Several themes emerged:
Accelerators are competitive, and can afford to be choosy. Have your startup pitch down cold. Make your one-minute video clear and focused on business value. Know who your CEO is, and how decisions will be made.
Accelerators can unlock a broad network, so if you’re lucky enough to be accepted, make the most of the resources made available to you.
Every member of the founding team should show they are actively learning. Share new ideas and lessons learned — even when those lessons are “we chose the wrong direction, and here’s why.”
Speaking of the founding team, having a strong technical co-founder matters. A lot.
Be serious about your startup. Applicants who are merely in love with the glamorous idea of start-up life will swiftly be weeded out via a five-year grueling process of starting a business.
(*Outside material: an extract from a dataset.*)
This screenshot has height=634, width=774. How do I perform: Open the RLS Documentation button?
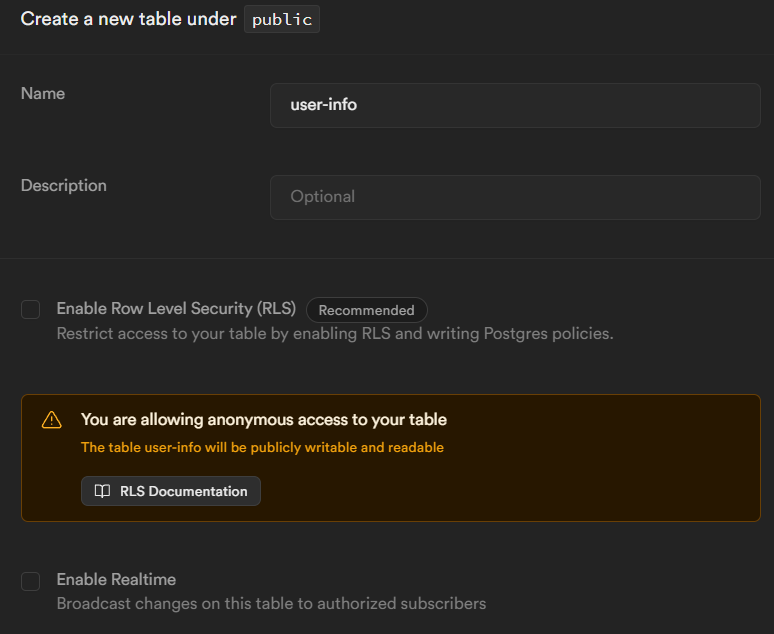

Don’t rule out incubators. While they don’t offer investment, they provide space, enable connections to business services, and valuable introductions to mentors. And you don’t give up 6%.
Women apply at much lower rates than men — for example, given odds that only 20% of applicants are accepted, many women will choose not to apply. In contrast, men will apply even when their likelihood of success is roughly a snowball’s change in hell. There’s an opportunity for women to step up and stand out in the accelerator applicant pool.
…women-owned firms employ just 6% of the U.S. workforce and contribute just 4% of all business revenues. Women might be making overall progress in the rate at which they are launching new ventures, but are failing to launch and build high-growth ventures.